__EXERCISE REQUIREMENTS__.
The records that follow are to be transcribed word for word.

__AVAILABLE DATA__.
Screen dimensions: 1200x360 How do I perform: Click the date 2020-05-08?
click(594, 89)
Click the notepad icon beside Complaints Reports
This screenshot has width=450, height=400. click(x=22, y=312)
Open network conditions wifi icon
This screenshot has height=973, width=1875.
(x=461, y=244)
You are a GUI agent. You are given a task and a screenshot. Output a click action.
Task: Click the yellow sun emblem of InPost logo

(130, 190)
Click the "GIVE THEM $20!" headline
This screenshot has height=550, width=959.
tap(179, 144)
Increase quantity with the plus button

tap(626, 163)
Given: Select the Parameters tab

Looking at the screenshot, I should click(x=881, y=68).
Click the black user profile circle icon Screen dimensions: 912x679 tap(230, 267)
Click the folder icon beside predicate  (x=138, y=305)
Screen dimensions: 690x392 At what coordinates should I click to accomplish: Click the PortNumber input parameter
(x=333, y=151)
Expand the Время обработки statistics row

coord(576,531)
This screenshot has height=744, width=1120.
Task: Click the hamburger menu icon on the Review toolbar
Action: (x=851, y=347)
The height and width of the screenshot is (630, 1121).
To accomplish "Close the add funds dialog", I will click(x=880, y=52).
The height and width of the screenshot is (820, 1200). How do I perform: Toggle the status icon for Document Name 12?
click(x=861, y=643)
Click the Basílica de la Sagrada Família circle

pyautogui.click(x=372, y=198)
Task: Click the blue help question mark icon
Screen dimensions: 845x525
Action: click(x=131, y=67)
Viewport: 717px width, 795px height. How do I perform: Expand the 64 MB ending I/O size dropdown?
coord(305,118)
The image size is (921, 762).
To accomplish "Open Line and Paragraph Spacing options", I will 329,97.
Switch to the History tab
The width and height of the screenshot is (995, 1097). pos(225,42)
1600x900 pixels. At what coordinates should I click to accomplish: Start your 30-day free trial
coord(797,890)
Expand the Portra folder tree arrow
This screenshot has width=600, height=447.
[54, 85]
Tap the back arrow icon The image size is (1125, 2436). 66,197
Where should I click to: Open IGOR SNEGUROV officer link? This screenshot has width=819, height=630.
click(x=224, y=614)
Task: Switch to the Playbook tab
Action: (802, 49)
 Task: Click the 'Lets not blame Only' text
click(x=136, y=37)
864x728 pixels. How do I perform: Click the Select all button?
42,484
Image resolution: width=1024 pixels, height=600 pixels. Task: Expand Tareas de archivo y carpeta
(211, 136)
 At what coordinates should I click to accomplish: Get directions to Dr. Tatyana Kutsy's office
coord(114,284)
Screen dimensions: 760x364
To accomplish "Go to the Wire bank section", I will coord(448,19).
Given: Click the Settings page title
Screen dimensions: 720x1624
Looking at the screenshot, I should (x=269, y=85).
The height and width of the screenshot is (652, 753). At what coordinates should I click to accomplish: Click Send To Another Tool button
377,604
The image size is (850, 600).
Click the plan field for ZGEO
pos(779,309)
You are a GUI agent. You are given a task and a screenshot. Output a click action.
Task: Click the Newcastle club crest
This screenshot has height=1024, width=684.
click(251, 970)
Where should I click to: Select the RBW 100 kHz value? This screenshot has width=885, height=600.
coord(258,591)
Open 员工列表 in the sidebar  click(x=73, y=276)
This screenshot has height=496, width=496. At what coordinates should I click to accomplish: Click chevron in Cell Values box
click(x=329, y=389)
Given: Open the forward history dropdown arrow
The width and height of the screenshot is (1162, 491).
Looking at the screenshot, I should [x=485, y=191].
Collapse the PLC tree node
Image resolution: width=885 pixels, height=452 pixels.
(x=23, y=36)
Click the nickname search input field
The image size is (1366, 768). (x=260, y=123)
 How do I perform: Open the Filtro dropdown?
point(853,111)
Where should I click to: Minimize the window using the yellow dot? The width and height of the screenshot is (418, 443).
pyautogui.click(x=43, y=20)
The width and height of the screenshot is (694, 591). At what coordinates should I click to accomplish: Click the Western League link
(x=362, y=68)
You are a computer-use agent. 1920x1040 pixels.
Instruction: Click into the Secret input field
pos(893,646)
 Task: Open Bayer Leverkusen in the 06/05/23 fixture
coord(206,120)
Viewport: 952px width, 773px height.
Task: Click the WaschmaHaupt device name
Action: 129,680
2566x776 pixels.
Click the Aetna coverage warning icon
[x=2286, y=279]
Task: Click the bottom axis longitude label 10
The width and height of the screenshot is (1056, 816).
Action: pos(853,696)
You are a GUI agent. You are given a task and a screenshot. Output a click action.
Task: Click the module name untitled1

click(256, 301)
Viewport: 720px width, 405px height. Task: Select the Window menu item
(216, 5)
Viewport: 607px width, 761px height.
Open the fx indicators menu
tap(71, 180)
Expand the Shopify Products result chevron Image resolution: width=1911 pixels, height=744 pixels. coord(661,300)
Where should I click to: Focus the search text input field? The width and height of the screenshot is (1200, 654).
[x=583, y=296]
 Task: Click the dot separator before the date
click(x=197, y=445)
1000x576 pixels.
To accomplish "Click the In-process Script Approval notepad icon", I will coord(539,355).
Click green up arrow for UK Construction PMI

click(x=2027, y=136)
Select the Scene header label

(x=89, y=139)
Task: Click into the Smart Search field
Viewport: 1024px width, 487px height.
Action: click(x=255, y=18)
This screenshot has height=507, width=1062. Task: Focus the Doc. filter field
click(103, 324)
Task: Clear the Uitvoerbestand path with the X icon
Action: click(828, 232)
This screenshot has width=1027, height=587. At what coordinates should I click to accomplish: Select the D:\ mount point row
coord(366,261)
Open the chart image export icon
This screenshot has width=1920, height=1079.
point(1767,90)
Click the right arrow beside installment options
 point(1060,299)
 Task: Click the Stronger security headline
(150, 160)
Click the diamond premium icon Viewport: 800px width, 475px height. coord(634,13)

__ANSWER SECTION__.
Screen dimensions: 1200x360 How do I perform: Click the date 2020-05-08?
click(594, 89)
Click the notepad icon beside Complaints Reports
This screenshot has width=450, height=400. click(x=22, y=312)
Open network conditions wifi icon
This screenshot has height=973, width=1875.
(x=461, y=244)
You are a GUI agent. You are given a task and a screenshot. Output a click action.
Task: Click the yellow sun emblem of InPost logo

(130, 190)
Click the "GIVE THEM $20!" headline
This screenshot has height=550, width=959.
tap(179, 144)
Increase quantity with the plus button

tap(626, 163)
Given: Select the Parameters tab

Looking at the screenshot, I should click(x=881, y=68).
Click the black user profile circle icon Screen dimensions: 912x679 tap(230, 267)
Click the folder icon beside predicate  (x=138, y=305)
Screen dimensions: 690x392 At what coordinates should I click to accomplish: Click the PortNumber input parameter
(x=333, y=151)
Expand the Время обработки statistics row

coord(576,531)
This screenshot has height=744, width=1120.
Task: Click the hamburger menu icon on the Review toolbar
Action: (x=851, y=347)
The height and width of the screenshot is (630, 1121).
To accomplish "Close the add funds dialog", I will click(x=880, y=52).
The height and width of the screenshot is (820, 1200). How do I perform: Toggle the status icon for Document Name 12?
click(x=861, y=643)
Click the Basílica de la Sagrada Família circle

pyautogui.click(x=372, y=198)
Task: Click the blue help question mark icon
Screen dimensions: 845x525
Action: click(x=131, y=67)
Viewport: 717px width, 795px height. How do I perform: Expand the 64 MB ending I/O size dropdown?
coord(305,118)
The image size is (921, 762).
To accomplish "Open Line and Paragraph Spacing options", I will 329,97.
Switch to the History tab
The width and height of the screenshot is (995, 1097). pos(225,42)
1600x900 pixels. At what coordinates should I click to accomplish: Start your 30-day free trial
coord(797,890)
Expand the Portra folder tree arrow
This screenshot has width=600, height=447.
[54, 85]
Tap the back arrow icon The image size is (1125, 2436). 66,197
Where should I click to: Open IGOR SNEGUROV officer link? This screenshot has width=819, height=630.
click(x=224, y=614)
Task: Switch to the Playbook tab
Action: (802, 49)
 Task: Click the 'Lets not blame Only' text
click(x=136, y=37)
864x728 pixels. How do I perform: Click the Select all button?
42,484
Image resolution: width=1024 pixels, height=600 pixels. Task: Expand Tareas de archivo y carpeta
(211, 136)
 At what coordinates should I click to accomplish: Get directions to Dr. Tatyana Kutsy's office
coord(114,284)
Screen dimensions: 760x364
To accomplish "Go to the Wire bank section", I will coord(448,19).
Given: Click the Settings page title
Screen dimensions: 720x1624
Looking at the screenshot, I should (x=269, y=85).
The height and width of the screenshot is (652, 753). At what coordinates should I click to accomplish: Click Send To Another Tool button
377,604
The image size is (850, 600).
Click the plan field for ZGEO
pos(779,309)
You are a GUI agent. You are given a task and a screenshot. Output a click action.
Task: Click the Newcastle club crest
This screenshot has height=1024, width=684.
click(251, 970)
Where should I click to: Select the RBW 100 kHz value? This screenshot has width=885, height=600.
coord(258,591)
Open 员工列表 in the sidebar  click(x=73, y=276)
This screenshot has height=496, width=496. At what coordinates should I click to accomplish: Click chevron in Cell Values box
click(x=329, y=389)
Given: Open the forward history dropdown arrow
The width and height of the screenshot is (1162, 491).
Looking at the screenshot, I should [x=485, y=191].
Collapse the PLC tree node
Image resolution: width=885 pixels, height=452 pixels.
(x=23, y=36)
Click the nickname search input field
The image size is (1366, 768). (x=260, y=123)
 How do I perform: Open the Filtro dropdown?
point(853,111)
Where should I click to: Minimize the window using the yellow dot? The width and height of the screenshot is (418, 443).
pyautogui.click(x=43, y=20)
The width and height of the screenshot is (694, 591). At what coordinates should I click to accomplish: Click the Western League link
(x=362, y=68)
You are a computer-use agent. 1920x1040 pixels.
Instruction: Click into the Secret input field
pos(893,646)
 Task: Open Bayer Leverkusen in the 06/05/23 fixture
coord(206,120)
Viewport: 952px width, 773px height.
Task: Click the WaschmaHaupt device name
Action: 129,680
2566x776 pixels.
Click the Aetna coverage warning icon
[x=2286, y=279]
Task: Click the bottom axis longitude label 10
The width and height of the screenshot is (1056, 816).
Action: pos(853,696)
You are a GUI agent. You are given a task and a screenshot. Output a click action.
Task: Click the module name untitled1

click(256, 301)
Viewport: 720px width, 405px height. Task: Select the Window menu item
(216, 5)
Viewport: 607px width, 761px height.
Open the fx indicators menu
tap(71, 180)
Expand the Shopify Products result chevron Image resolution: width=1911 pixels, height=744 pixels. coord(661,300)
Where should I click to: Focus the search text input field? The width and height of the screenshot is (1200, 654).
[x=583, y=296]
 Task: Click the dot separator before the date
click(x=197, y=445)
1000x576 pixels.
To accomplish "Click the In-process Script Approval notepad icon", I will coord(539,355).
Click green up arrow for UK Construction PMI

click(x=2027, y=136)
Select the Scene header label

(x=89, y=139)
Task: Click into the Smart Search field
Viewport: 1024px width, 487px height.
Action: click(x=255, y=18)
This screenshot has height=507, width=1062. Task: Focus the Doc. filter field
click(103, 324)
Task: Clear the Uitvoerbestand path with the X icon
Action: click(828, 232)
This screenshot has width=1027, height=587. At what coordinates should I click to accomplish: Select the D:\ mount point row
coord(366,261)
Open the chart image export icon
This screenshot has width=1920, height=1079.
point(1767,90)
Click the right arrow beside installment options
 point(1060,299)
 Task: Click the Stronger security headline
(150, 160)
Click the diamond premium icon Viewport: 800px width, 475px height. coord(634,13)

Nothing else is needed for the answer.